### AIM
Replace "Televisión" with "Canal de TV" in everything from the first of the lines down to the one containing "Ablehnen (871, 1512)", and give those lines back with nothing else altered.

Stored entries
☆ ☆ ☆

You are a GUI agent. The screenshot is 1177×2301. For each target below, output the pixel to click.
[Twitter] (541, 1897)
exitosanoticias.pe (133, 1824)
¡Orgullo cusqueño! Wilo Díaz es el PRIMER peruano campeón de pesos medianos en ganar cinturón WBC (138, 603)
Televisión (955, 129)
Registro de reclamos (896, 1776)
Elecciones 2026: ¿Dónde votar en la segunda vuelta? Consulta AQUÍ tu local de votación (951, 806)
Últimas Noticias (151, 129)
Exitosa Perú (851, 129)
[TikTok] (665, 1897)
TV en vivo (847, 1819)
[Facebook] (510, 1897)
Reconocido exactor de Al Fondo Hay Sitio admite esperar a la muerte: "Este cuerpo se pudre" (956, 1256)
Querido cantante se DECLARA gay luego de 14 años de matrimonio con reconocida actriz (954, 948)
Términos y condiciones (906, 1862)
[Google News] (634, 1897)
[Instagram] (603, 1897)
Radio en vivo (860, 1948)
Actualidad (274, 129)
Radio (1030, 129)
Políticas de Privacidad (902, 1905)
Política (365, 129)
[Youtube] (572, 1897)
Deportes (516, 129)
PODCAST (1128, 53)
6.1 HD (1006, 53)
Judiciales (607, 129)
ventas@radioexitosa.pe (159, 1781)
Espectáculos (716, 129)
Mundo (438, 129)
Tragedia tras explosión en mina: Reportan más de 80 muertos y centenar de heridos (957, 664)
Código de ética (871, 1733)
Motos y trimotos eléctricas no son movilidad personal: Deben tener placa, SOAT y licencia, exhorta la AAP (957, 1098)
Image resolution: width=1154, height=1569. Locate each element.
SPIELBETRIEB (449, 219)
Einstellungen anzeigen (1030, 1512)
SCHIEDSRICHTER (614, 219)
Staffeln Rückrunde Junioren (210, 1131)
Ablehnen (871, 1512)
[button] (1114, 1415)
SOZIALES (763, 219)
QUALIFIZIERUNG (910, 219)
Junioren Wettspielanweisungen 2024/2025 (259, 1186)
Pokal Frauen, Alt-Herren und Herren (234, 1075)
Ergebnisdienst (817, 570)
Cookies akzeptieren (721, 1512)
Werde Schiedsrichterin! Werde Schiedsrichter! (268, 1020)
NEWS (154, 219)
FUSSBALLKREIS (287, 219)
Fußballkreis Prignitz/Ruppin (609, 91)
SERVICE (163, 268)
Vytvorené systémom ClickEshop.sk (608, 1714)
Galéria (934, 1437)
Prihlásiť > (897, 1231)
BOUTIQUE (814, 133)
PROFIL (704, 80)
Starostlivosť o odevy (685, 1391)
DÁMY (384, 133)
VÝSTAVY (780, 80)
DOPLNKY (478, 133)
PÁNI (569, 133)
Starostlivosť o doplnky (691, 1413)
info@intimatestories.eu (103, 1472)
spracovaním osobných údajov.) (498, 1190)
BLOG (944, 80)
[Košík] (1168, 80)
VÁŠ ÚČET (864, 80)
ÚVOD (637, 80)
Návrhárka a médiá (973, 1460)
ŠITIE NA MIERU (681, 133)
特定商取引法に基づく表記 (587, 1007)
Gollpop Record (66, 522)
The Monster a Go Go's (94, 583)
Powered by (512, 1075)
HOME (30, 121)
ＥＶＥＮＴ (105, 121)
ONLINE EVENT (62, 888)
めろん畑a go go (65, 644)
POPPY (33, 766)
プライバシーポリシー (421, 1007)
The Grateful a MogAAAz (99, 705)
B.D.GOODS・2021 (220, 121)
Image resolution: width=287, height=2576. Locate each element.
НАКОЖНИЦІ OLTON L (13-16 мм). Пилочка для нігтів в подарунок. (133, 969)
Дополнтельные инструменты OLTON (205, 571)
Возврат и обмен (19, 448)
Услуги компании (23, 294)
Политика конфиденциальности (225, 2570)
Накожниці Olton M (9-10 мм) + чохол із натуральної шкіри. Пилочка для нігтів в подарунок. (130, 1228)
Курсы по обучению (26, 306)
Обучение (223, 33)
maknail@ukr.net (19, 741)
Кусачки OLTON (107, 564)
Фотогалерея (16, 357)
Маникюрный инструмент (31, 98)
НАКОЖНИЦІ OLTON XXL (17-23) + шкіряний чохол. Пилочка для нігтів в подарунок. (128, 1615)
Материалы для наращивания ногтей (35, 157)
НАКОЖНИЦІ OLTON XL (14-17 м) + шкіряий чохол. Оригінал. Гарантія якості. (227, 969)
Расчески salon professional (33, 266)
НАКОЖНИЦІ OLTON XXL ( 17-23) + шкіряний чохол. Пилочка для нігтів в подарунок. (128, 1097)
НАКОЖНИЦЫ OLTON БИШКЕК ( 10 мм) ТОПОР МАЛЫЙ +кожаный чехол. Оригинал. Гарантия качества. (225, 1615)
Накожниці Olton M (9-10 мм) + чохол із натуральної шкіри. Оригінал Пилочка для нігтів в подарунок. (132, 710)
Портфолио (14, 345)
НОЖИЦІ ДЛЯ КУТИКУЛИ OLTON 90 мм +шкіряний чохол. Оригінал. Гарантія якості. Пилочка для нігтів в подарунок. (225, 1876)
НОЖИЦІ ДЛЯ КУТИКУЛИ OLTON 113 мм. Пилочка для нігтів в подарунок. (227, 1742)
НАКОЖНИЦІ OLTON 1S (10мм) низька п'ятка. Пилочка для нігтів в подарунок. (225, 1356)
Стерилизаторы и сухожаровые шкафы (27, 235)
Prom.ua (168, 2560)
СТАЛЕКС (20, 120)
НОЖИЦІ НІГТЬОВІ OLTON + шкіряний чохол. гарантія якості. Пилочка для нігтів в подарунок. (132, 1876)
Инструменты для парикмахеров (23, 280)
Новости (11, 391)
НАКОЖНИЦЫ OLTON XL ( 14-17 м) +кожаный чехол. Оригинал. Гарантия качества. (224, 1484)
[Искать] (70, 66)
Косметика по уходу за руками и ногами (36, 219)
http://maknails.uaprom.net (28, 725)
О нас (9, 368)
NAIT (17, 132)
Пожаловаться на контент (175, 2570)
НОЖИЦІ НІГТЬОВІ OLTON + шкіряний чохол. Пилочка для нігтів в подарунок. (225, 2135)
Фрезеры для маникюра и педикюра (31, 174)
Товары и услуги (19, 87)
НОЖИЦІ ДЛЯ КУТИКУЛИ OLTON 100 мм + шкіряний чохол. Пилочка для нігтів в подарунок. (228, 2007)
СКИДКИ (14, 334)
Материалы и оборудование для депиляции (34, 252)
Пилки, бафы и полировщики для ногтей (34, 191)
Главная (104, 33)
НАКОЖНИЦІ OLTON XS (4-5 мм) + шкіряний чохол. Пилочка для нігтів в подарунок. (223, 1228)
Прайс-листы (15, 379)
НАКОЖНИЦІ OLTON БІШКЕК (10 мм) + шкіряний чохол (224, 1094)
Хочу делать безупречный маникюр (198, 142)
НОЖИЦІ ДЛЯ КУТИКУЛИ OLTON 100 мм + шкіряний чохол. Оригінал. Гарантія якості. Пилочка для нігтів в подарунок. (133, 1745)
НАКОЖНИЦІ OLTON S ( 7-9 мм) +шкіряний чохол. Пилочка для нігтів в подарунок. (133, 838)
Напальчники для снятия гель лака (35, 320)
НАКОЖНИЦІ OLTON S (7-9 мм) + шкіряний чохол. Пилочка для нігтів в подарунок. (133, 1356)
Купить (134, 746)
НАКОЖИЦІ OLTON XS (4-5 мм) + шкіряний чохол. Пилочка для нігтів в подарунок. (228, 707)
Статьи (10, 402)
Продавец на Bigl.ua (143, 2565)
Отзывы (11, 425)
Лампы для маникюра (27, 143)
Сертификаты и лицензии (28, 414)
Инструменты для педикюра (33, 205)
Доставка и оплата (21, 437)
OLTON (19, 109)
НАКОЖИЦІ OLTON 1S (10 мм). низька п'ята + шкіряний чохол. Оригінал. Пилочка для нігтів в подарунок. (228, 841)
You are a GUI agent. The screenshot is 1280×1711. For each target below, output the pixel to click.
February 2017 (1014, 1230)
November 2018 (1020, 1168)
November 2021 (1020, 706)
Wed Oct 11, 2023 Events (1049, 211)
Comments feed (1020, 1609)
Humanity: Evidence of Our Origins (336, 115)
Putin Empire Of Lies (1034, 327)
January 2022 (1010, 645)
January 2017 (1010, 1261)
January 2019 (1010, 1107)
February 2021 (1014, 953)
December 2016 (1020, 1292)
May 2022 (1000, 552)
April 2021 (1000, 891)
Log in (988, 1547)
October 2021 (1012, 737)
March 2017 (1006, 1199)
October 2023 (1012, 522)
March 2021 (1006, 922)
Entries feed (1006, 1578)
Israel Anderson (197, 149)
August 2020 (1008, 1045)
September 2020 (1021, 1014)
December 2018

☆ ☆ ☆

### WORKED SOLUTION
You are a GUI agent. The screenshot is 1177×2301. For each target below, output the pixel to click.
[Twitter] (541, 1897)
exitosanoticias.pe (133, 1824)
¡Orgullo cusqueño! Wilo Díaz es el PRIMER peruano campeón de pesos medianos en ganar cinturón WBC (138, 603)
Canal de TV (955, 129)
Registro de reclamos (896, 1776)
Elecciones 2026: ¿Dónde votar en la segunda vuelta? Consulta AQUÍ tu local de votación (951, 806)
Últimas Noticias (151, 129)
Exitosa Perú (851, 129)
[TikTok] (665, 1897)
TV en vivo (847, 1819)
[Facebook] (510, 1897)
Reconocido exactor de Al Fondo Hay Sitio admite esperar a la muerte: "Este cuerpo se pudre" (956, 1256)
Querido cantante se DECLARA gay luego de 14 años de matrimonio con reconocida actriz (954, 948)
Términos y condiciones (906, 1862)
[Google News] (634, 1897)
[Instagram] (603, 1897)
Radio en vivo (860, 1948)
Actualidad (274, 129)
Radio (1030, 129)
Políticas de Privacidad (902, 1905)
Política (365, 129)
[Youtube] (572, 1897)
Deportes (516, 129)
PODCAST (1128, 53)
6.1 HD (1006, 53)
Judiciales (607, 129)
ventas@radioexitosa.pe (159, 1781)
Espectáculos (716, 129)
Mundo (438, 129)
Tragedia tras explosión en mina: Reportan más de 80 muertos y centenar de heridos (957, 664)
Código de ética (871, 1733)
Motos y trimotos eléctricas no son movilidad personal: Deben tener placa, SOAT y licencia, exhorta la AAP (957, 1098)
Image resolution: width=1154, height=1569. Locate each element.
SPIELBETRIEB (449, 219)
Einstellungen anzeigen (1030, 1512)
SCHIEDSRICHTER (614, 219)
Staffeln Rückrunde Junioren (210, 1131)
Ablehnen (871, 1512)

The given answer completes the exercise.